Oppo A16e
- Brand: Oppo
- Manufacturer: Oppo
- Type: Smartphone
- Series: Oppo A series
- First released: March 24, 2022; 4 years ago
- Predecessor: Oppo A16k
- Compatible networks: GSM / HSPA / LTE
- Form factor: Slate
- Colors: Black; Blue; White;
- Dimensions: 164 mm (6.5 in) H 75.4 mm (2.97 in) W 7.9 mm (0.31 in) D
- Weight: 175 g (6.2 oz)
- Operating system: Android 11, ColorOS 11.1
- System-on-chip: MediaTek MT6762D Helio P22 (12 nm)
- CPU: Octa-core 2.0 GHz Cortex-A53
- GPU: PowerVR GE8320
- Memory: 3 GB / 4 GB
- Storage: 32 GB / 64 GB eMMC 5.1
- Removable storage: microSDXC
- SIM: Dual Nano-SIM
- Battery: Non-removable Li-Po 4230 mAh
- Charging: 10 W wired
- Rear camera: 13 MP, f/2.2, 26mm (wide), 1/3.1", 1.12 µm, PDAF, LED flash, 1080p@30fps
- Front camera: 5 MP, f/2.4, 27mm (wide), HDR, 1080p@30fps
- Display: 6.52 in (166 mm) IPS LCD, 720 × 1600 pixels, 20:9 ratio (~269 ppi density), Corning Gorilla Glass 3
- Model: CPH2421

= Oppo A16e =

2022 Android smartphone

The Oppo A16e is an entry-level Android smartphone designed and manufactured by Oppo. Announced on March 21, 2022, and released on March 24, 2022 in Indai, the device serves as a budget-oriented addition to the Oppo A series lineup.

== Specifications ==
The smartphone is powered by a MediaTek MT6762D Helio P22 chipset built on a 12 nm process, paired with an octa-core 2.0 GHz Cortex-A53 CPU and a PowerVR GE8320 GPU. It is offered in configuration options of either 3 GB of RAM with 32 GB of internal storage or 4 GB of RAM with 64 GB of eMMC 5.1 storage, both expandable via a dedicated microSDXC slot. Out of the box, the device runs on ColorOS 11.1 based on Android 11.

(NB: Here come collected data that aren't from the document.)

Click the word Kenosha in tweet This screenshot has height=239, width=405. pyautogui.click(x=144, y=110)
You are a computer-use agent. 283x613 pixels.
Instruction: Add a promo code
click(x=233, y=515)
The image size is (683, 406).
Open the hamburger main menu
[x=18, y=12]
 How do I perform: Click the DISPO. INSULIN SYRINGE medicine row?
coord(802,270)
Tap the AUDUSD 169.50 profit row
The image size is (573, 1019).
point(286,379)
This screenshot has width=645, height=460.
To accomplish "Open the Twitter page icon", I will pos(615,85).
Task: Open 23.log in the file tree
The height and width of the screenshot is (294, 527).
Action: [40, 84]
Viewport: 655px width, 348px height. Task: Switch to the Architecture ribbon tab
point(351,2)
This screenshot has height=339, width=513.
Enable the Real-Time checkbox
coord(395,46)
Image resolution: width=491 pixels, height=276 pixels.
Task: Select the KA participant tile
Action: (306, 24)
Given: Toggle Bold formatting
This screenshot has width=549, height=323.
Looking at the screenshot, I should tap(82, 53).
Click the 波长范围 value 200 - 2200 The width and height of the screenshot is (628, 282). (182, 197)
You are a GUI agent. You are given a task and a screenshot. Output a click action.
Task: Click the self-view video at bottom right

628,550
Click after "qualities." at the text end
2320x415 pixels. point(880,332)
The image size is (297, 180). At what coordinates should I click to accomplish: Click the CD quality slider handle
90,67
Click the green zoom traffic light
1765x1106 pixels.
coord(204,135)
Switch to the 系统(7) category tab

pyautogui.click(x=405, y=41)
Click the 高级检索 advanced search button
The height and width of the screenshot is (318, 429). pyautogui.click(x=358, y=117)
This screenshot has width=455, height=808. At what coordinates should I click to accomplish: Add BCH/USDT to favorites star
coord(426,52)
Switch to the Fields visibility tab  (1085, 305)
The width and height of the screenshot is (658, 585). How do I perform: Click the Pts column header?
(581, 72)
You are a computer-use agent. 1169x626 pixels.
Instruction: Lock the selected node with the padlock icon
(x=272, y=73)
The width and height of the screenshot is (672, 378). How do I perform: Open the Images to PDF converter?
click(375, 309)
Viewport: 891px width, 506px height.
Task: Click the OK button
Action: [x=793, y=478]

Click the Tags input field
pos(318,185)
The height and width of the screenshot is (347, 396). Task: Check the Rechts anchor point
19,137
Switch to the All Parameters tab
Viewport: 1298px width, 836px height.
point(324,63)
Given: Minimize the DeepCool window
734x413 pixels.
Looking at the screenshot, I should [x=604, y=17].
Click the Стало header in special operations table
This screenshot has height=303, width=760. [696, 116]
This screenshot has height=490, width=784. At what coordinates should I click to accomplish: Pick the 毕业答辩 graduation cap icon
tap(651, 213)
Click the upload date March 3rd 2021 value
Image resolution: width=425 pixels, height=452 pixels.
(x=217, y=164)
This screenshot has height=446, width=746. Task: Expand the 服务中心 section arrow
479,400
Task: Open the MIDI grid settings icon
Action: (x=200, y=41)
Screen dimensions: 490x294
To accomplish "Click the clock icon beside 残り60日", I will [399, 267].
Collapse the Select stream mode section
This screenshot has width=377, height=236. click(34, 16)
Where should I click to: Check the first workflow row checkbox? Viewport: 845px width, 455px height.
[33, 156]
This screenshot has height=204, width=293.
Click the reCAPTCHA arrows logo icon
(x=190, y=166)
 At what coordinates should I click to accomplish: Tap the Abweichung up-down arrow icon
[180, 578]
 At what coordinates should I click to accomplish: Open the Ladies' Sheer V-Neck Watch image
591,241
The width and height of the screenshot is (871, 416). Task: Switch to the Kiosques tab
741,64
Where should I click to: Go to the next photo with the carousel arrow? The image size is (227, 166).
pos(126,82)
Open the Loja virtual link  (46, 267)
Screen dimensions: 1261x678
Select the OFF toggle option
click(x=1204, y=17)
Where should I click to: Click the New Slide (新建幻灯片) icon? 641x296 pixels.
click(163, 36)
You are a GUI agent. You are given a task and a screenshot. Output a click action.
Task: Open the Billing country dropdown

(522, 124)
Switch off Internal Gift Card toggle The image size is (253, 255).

On the front, the device houses a 6.52-inch IPS LCD panel with an HD+ resolution of 720 × 1600 pixels (~269 ppi) protected by Corning Gorilla Glass 3. For photography, it features a single 13 MP primary rear camera with an LED flash and a 5 MP front-facing selfie camera housed within a teardrop notch. Connectivity features include 4G LTE support, dual-band Wi-Fi, Bluetooth 5.0, a 3.5 mm headphone jack, microUSB 2.0 with OTG support, and a non-removable 4,230 mAh lithium-polymer battery capable of 10 W charging.